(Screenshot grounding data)
__________

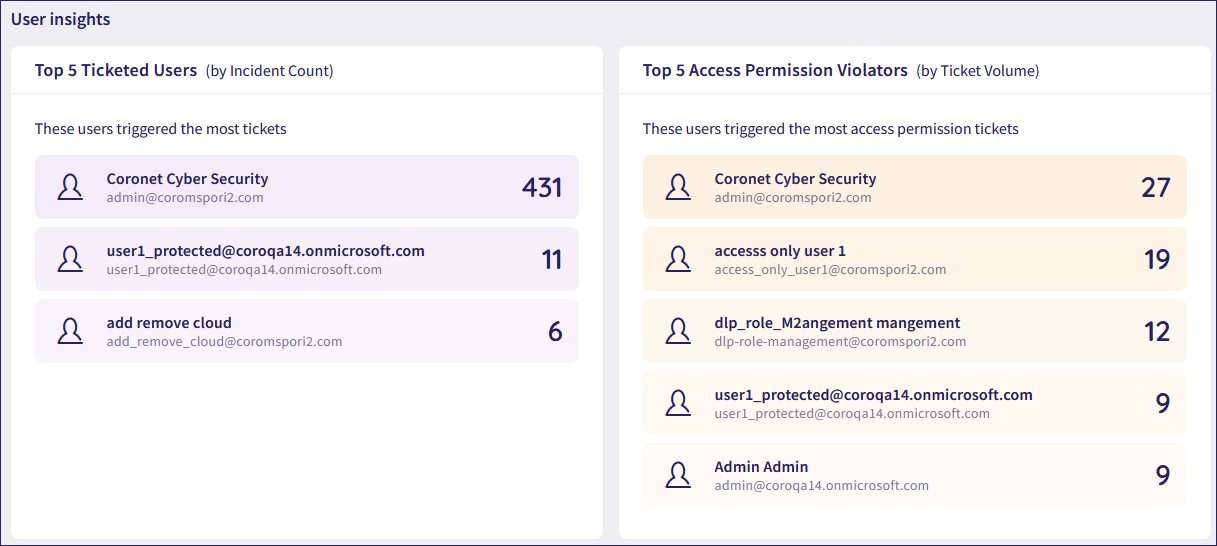The width and height of the screenshot is (1217, 546).
Task: Click Coronet Cyber Security's user icon in Access Permission Violators
Action: [x=678, y=187]
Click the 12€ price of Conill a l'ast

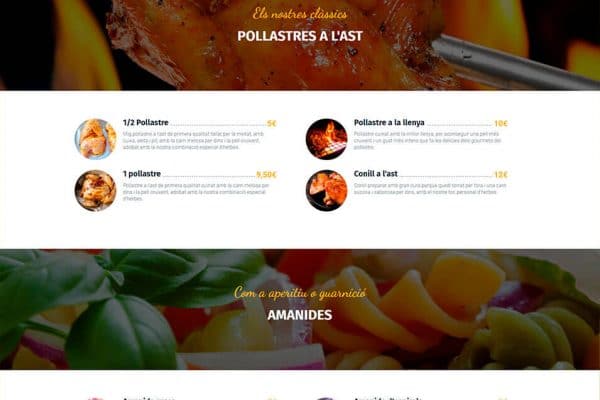pos(501,175)
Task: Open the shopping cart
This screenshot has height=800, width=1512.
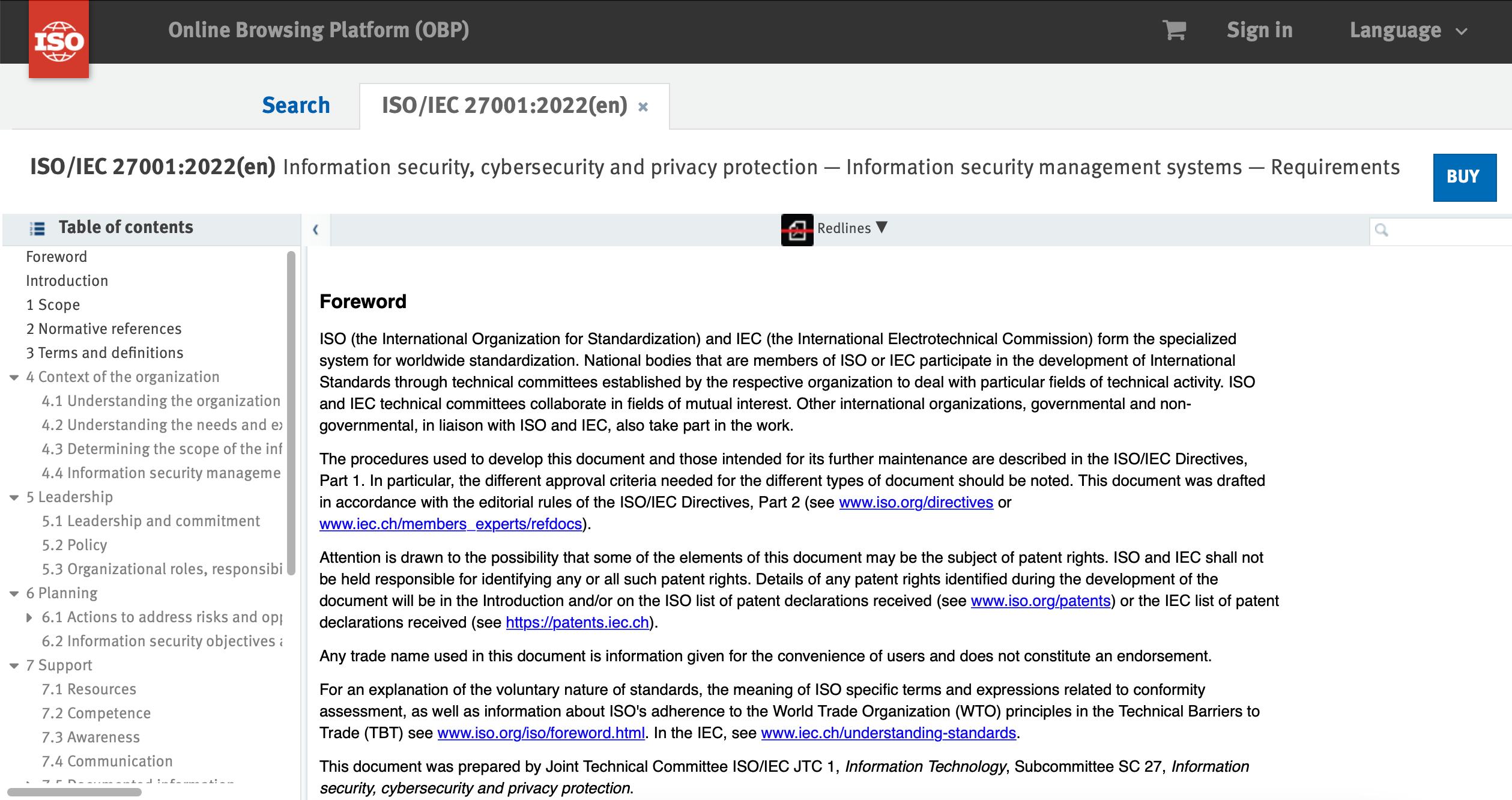Action: click(1173, 30)
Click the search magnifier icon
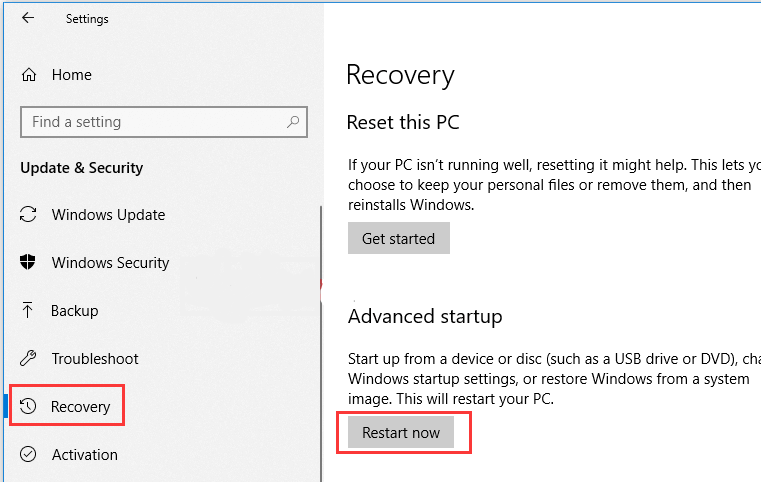 coord(293,122)
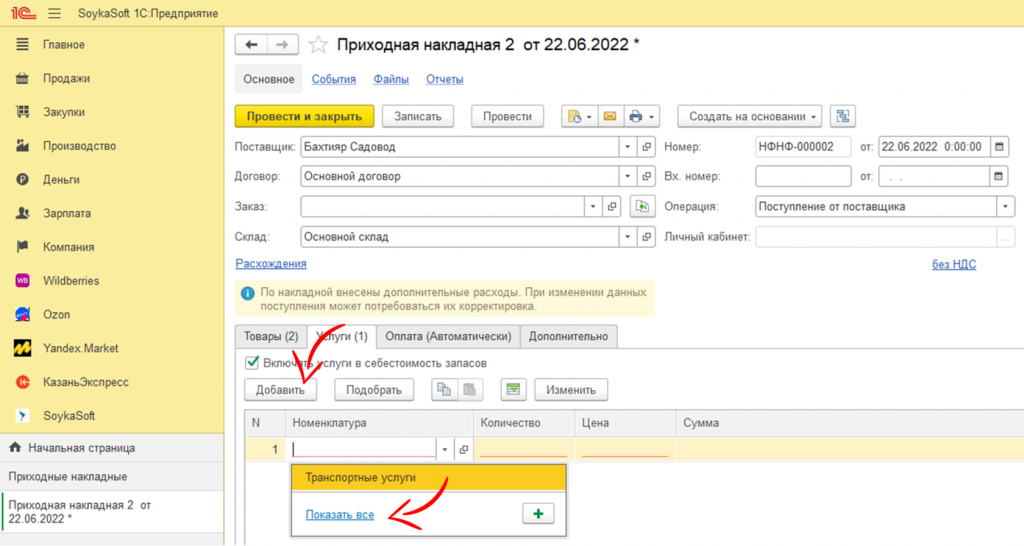Click the envelope email icon in toolbar
This screenshot has width=1024, height=546.
tap(609, 116)
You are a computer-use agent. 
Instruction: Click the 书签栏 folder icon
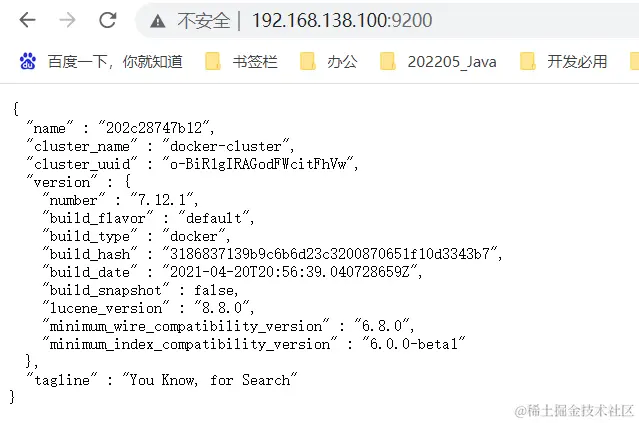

__________

> The task:
Begin at the line with "Click the 12€ price of Conill a l'ast" and retype exactly every line through the last one of the entries above, both included, and nothing more; pictures stay out.

> Expected answer:
Click the 12€ price of Conill a l'ast

pos(501,175)
Task: Open the shopping cart
This screenshot has height=800, width=1512.
Action: click(1173, 30)
Click the search magnifier icon
 coord(293,122)
Click the envelope email icon in toolbar
This screenshot has width=1024, height=546.
tap(609, 116)
You are a computer-use agent. 
Instruction: Click the 书签栏 folder icon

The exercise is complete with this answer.